----- Extracted data -----

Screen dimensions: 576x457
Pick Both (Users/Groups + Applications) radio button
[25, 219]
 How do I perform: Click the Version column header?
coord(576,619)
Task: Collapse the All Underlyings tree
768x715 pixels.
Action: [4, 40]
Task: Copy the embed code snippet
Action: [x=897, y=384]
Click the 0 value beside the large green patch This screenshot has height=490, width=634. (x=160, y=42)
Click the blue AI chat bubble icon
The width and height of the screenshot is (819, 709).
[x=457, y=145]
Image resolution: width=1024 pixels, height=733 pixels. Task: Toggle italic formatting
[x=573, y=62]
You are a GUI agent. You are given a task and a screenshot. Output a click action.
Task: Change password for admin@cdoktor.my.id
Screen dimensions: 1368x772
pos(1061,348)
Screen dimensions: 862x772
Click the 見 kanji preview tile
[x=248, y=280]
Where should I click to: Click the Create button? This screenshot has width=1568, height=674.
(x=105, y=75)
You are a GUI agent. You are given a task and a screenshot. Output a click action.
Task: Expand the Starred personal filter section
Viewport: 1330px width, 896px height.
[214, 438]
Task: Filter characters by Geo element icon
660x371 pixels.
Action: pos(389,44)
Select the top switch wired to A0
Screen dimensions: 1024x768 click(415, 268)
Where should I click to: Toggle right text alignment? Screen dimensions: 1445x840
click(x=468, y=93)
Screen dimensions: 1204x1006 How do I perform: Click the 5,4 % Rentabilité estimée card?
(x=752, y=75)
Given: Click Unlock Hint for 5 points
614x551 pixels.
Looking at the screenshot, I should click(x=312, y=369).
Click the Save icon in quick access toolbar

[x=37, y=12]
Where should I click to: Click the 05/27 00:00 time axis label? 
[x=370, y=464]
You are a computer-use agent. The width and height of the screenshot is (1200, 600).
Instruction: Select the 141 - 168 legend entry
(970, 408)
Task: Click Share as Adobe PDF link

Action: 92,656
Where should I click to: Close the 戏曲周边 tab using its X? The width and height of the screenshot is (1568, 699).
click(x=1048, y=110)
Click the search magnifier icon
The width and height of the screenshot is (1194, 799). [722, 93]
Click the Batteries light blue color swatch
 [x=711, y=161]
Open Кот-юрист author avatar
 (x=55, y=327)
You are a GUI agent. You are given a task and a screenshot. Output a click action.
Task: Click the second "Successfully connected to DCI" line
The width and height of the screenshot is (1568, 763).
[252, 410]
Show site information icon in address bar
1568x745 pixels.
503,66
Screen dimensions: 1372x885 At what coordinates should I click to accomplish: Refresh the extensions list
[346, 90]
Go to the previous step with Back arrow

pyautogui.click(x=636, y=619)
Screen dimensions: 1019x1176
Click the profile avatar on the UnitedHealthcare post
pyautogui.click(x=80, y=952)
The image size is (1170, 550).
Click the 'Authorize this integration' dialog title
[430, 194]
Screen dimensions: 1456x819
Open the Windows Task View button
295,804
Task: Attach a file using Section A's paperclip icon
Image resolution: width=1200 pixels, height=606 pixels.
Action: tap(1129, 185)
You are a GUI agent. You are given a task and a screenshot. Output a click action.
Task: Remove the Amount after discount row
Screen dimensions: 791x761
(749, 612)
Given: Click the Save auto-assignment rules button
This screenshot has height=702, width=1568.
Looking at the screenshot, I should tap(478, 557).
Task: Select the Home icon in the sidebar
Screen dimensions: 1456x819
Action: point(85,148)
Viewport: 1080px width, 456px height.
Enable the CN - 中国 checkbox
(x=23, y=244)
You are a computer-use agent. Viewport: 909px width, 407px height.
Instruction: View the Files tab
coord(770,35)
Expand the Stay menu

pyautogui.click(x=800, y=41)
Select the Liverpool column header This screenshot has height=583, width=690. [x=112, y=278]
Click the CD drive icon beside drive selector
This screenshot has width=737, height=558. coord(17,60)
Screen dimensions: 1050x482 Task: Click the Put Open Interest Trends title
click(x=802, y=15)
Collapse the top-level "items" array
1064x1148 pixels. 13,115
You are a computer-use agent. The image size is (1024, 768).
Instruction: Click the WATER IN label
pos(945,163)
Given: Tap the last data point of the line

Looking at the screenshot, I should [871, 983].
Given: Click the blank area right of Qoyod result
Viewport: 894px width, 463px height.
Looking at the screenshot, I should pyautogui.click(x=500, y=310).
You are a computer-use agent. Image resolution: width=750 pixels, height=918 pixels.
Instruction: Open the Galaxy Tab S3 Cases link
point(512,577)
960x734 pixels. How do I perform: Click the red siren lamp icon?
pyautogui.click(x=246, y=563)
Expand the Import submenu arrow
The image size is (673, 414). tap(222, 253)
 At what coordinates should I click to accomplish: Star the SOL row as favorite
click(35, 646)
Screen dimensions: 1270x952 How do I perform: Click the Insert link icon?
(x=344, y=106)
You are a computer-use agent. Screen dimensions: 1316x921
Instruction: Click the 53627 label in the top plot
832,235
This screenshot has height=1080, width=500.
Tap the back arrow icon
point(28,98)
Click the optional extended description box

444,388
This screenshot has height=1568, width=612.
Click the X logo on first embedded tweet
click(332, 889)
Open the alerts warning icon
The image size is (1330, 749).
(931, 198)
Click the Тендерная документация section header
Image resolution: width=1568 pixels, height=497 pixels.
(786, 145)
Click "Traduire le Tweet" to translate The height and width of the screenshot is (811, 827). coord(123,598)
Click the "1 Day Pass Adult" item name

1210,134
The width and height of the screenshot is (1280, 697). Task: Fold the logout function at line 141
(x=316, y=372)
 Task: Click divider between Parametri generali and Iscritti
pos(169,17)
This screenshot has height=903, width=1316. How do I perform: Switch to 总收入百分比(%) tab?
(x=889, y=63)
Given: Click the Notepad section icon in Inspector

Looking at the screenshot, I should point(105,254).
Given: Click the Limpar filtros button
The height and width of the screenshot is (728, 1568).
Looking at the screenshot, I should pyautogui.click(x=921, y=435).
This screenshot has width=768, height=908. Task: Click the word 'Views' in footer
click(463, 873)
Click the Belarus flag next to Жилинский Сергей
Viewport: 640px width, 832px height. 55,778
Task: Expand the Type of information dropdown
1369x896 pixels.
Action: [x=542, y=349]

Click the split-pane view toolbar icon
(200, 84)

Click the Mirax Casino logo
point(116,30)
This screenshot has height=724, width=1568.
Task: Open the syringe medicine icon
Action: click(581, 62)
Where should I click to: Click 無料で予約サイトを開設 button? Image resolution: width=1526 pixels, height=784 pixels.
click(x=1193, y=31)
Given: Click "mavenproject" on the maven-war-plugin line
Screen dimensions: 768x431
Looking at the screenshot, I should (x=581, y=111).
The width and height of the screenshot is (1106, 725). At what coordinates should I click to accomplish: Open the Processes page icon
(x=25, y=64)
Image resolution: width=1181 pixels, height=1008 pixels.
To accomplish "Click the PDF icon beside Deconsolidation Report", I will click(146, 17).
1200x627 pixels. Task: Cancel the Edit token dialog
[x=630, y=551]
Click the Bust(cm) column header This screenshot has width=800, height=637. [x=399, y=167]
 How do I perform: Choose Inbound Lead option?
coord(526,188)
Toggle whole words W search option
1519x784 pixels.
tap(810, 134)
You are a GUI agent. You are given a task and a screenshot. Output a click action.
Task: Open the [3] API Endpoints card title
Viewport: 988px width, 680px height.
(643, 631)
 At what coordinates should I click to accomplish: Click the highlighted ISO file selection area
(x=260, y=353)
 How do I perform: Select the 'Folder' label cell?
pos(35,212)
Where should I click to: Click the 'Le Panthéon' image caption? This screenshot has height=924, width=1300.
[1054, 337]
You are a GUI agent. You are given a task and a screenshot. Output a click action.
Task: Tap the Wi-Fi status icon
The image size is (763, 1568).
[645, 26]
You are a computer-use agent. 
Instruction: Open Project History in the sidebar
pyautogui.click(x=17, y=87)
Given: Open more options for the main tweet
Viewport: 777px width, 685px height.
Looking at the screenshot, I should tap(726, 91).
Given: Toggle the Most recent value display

-----

### Problem statement
Once you reach the line with "Task: Filter characters by Geo element icon" in the data above, copy it and every line after it exactly, up to and including the line with "Given: Click Unlock Hint for 5 points".

### Result
Task: Filter characters by Geo element icon
660x371 pixels.
Action: pos(389,44)
Select the top switch wired to A0
Screen dimensions: 1024x768 click(415, 268)
Where should I click to: Toggle right text alignment? Screen dimensions: 1445x840
click(x=468, y=93)
Screen dimensions: 1204x1006 How do I perform: Click the 5,4 % Rentabilité estimée card?
(x=752, y=75)
Given: Click Unlock Hint for 5 points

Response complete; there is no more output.